A Catalogue of Structural Variation across Ancestrally Diverse Asian Genomes

Abstract

Abstract Structural variants (SVs) are significant contributors to inter-individual genetic variation associated with traits and diseases. Current SV studies using whole-genome sequencing (WGS) have a largely Eurocentric composition, with little known about SV diversity in other ancestries particularly from Asia. Here, we present a WGS catalogue of 152,655 SVs from 8,392 Singaporeans of East Asian, Southeast Asian and South Asian ancestries, of which ~75% (113,446 SVs) are novel. We show that Asian populations can be stratified by their global SV patterns and identified 82,003 novel SVs that are specific to Asian populations. 38% of these novel SVs are restricted to one of the three major ancestry groups studied (Indian, Chinese or Malay).

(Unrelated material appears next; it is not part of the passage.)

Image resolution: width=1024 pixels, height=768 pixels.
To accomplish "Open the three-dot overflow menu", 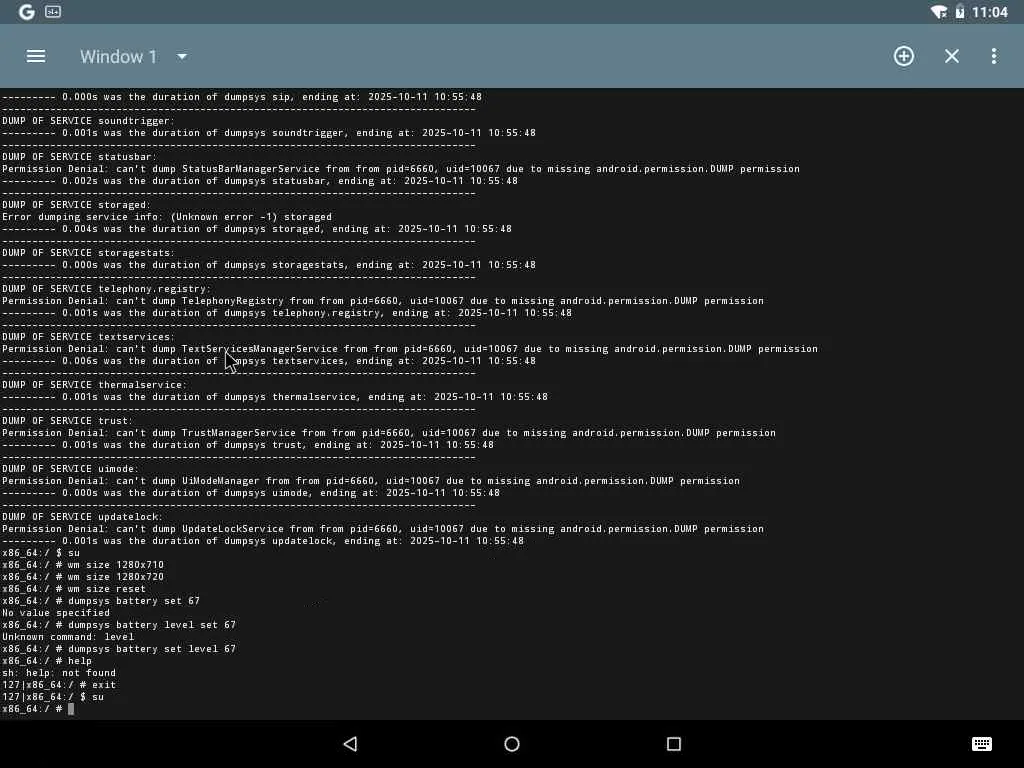I will [994, 56].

We uncovered SVs affecting ACMG-defined clinically actionable loci. Lastly, by identifying SVs in linkage disequilibrium with single-nucleotide variants, we demonstrate the utility of our SV catalogue in the fine-mapping of Asian GWAS variants and identification potential causative variants. These results augment our knowledge of structural variation across human populations, thereby reducing current ancestry biases in global references of genetic variation afflicting equity, diversity and inclusion in genetic research.